TASK OBJECTIVE: All records below are to be repeated exactly, with the pictures left out.
(RECORDS TO USE Opens)
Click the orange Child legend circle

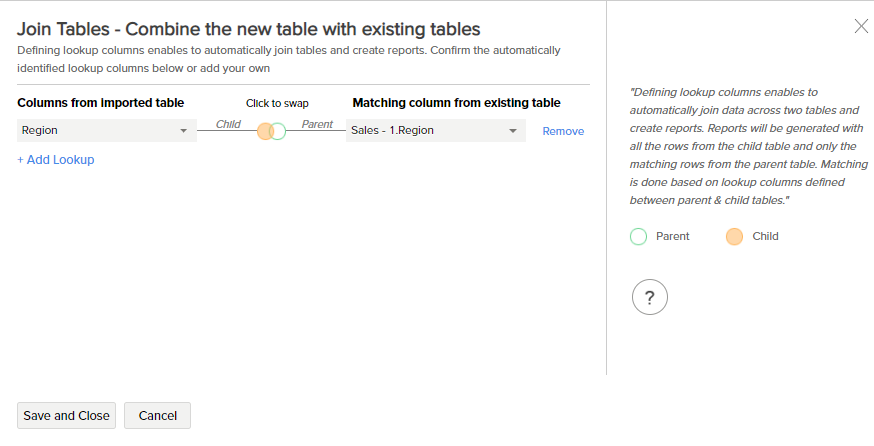click(x=734, y=237)
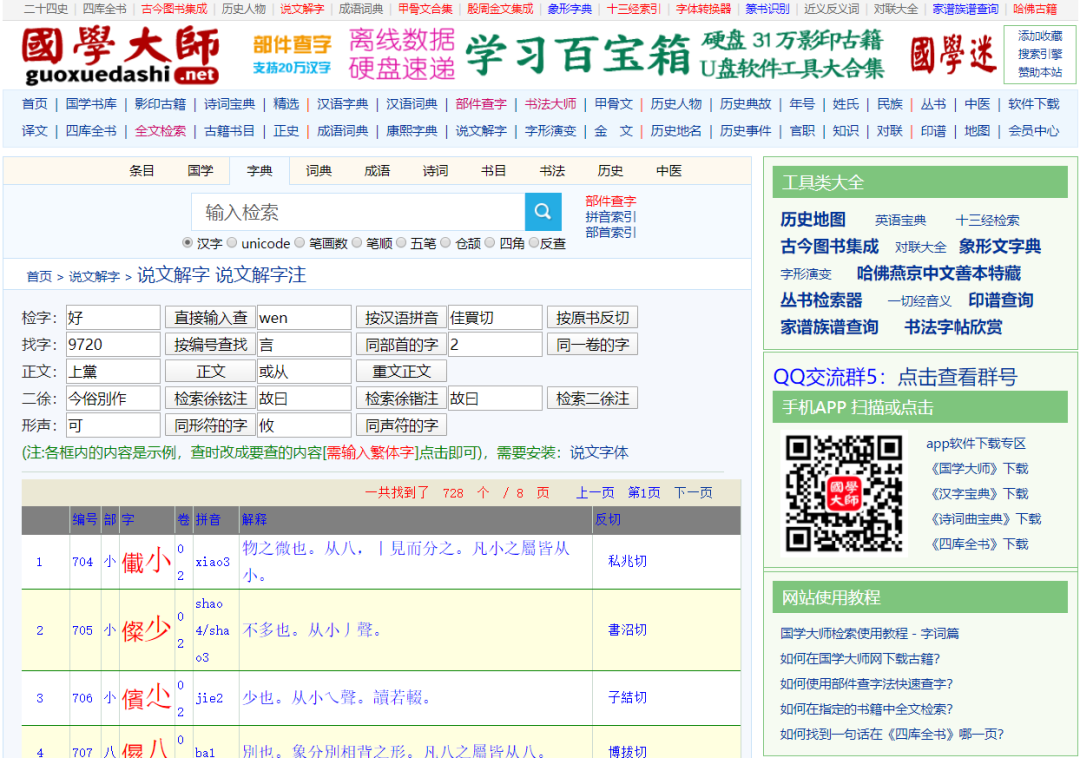
Task: Switch to the 词典 tab
Action: [319, 170]
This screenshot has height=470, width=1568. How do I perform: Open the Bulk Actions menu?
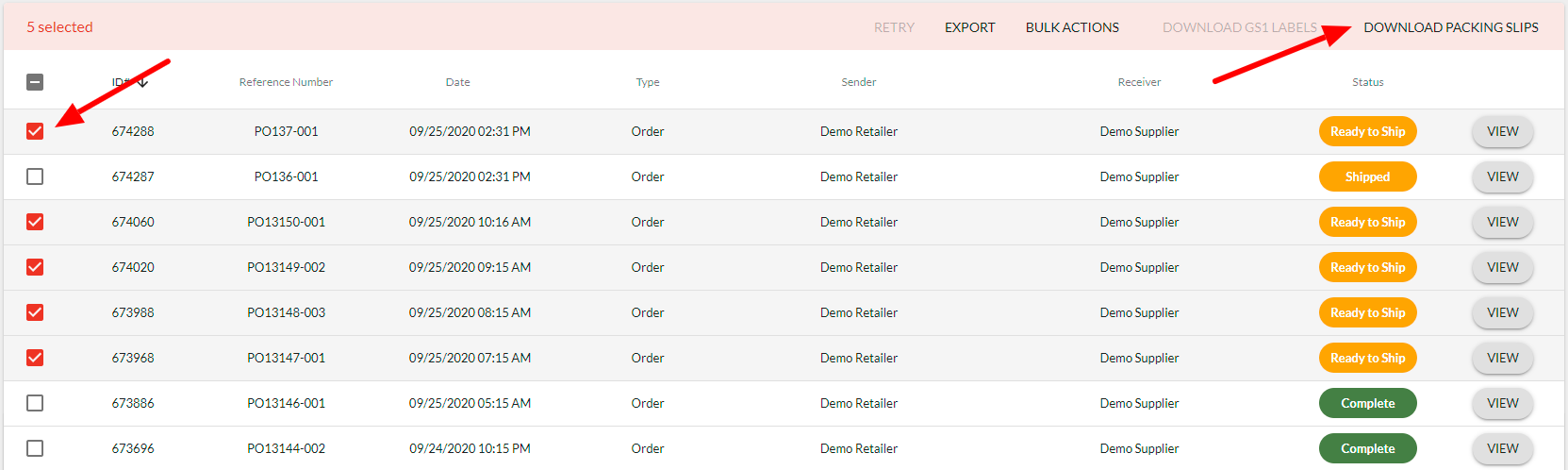tap(1072, 27)
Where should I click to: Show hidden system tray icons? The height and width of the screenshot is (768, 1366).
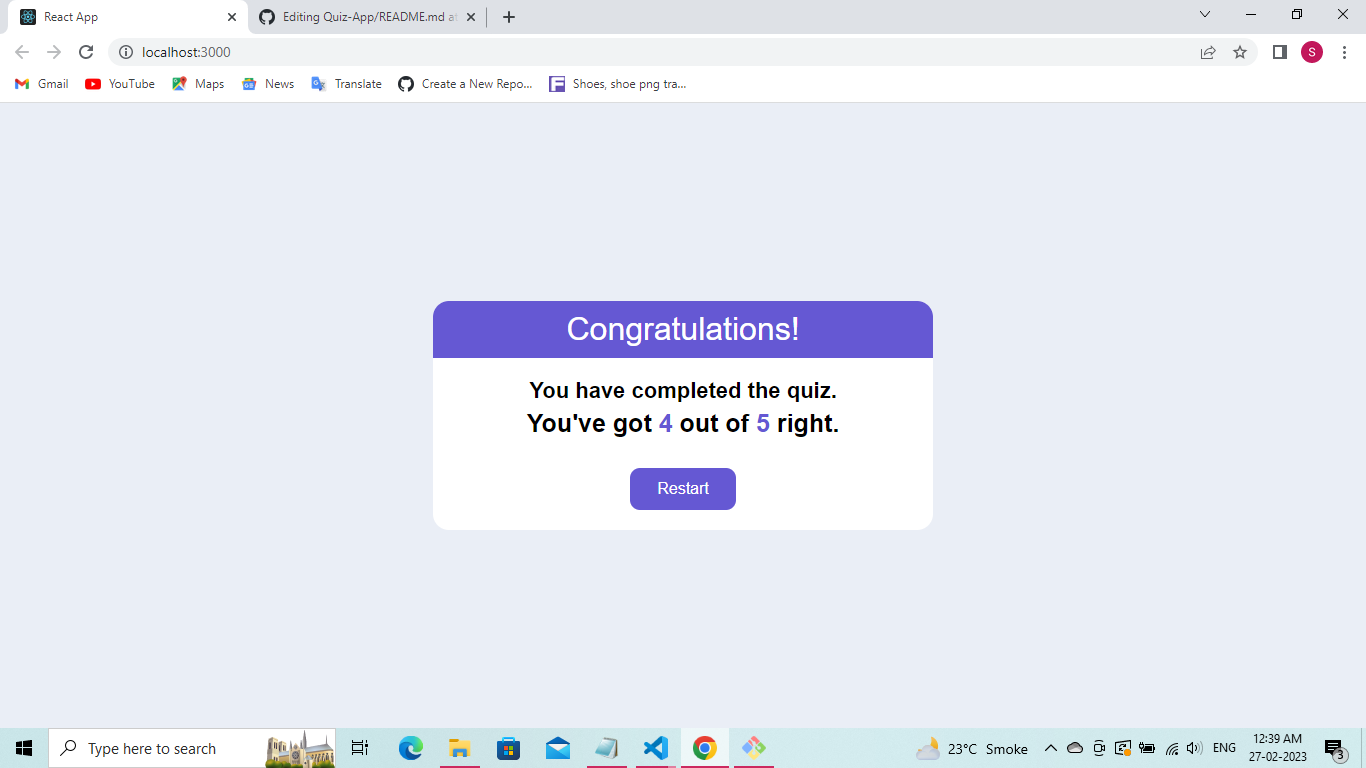[x=1050, y=748]
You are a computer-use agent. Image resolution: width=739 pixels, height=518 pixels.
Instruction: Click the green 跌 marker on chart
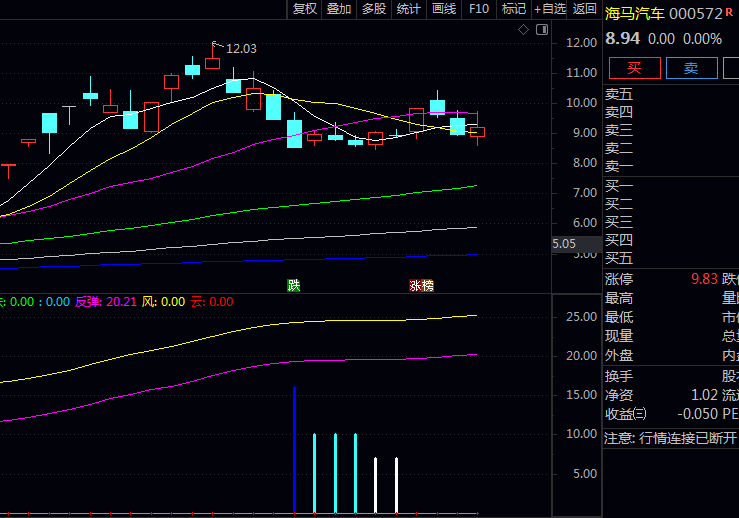pyautogui.click(x=293, y=285)
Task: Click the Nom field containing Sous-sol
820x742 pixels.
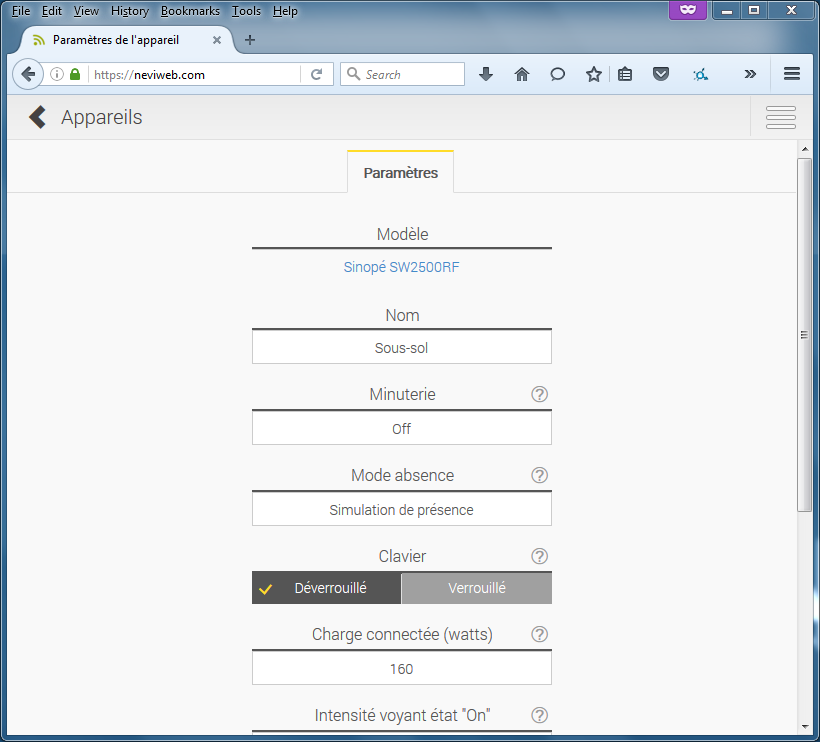Action: [x=401, y=348]
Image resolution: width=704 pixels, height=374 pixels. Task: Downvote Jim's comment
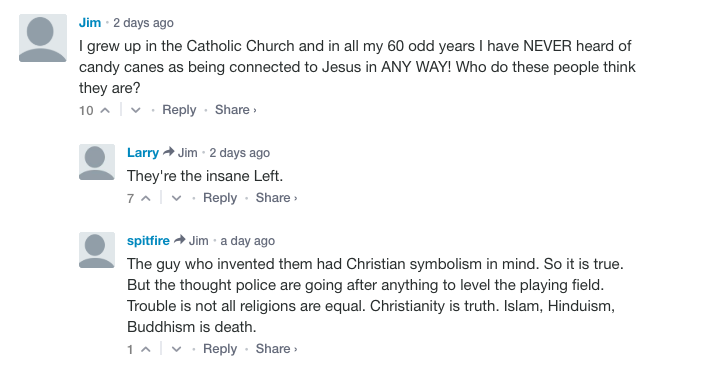(136, 110)
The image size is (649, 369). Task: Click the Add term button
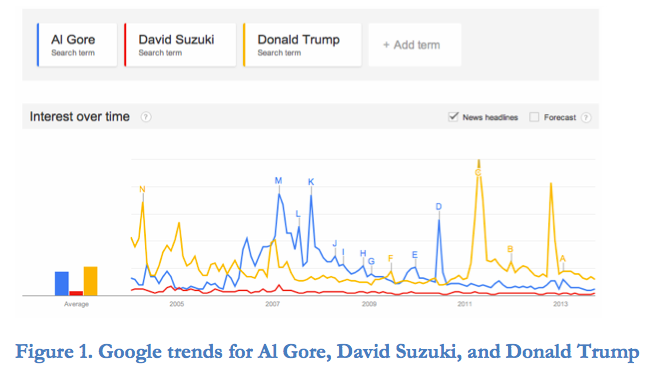(415, 45)
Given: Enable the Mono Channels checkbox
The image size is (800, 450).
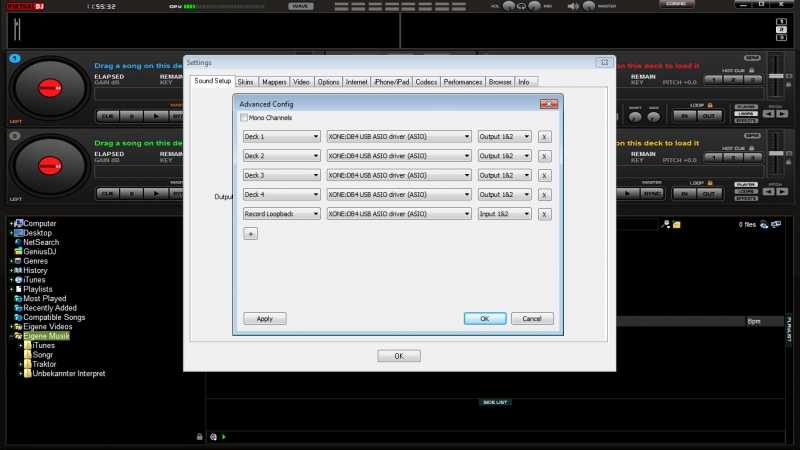Looking at the screenshot, I should (x=244, y=118).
(RECORDS TO USE Closes)
EXPECTED OUTPUT:
Click the orange Child legend circle

click(x=734, y=237)
Task: Switch to the 词典 tab
Action: [319, 170]
This screenshot has height=470, width=1568. How do I perform: Open the Bulk Actions menu?
tap(1072, 27)
Where should I click to: Show hidden system tray icons? The height and width of the screenshot is (768, 1366).
[x=1050, y=748]
You are a computer-use agent. Image resolution: width=739 pixels, height=518 pixels.
Instruction: Click the green 跌 marker on chart
pyautogui.click(x=293, y=285)
Task: Click the Nom field containing Sous-sol
820x742 pixels.
Action: [x=401, y=348]
Image resolution: width=704 pixels, height=374 pixels. Task: Downvote Jim's comment
(136, 110)
The image size is (649, 369). Task: Click the Add term button
(415, 45)
Given: Enable the Mono Channels checkbox
The image size is (800, 450).
Looking at the screenshot, I should (x=244, y=118).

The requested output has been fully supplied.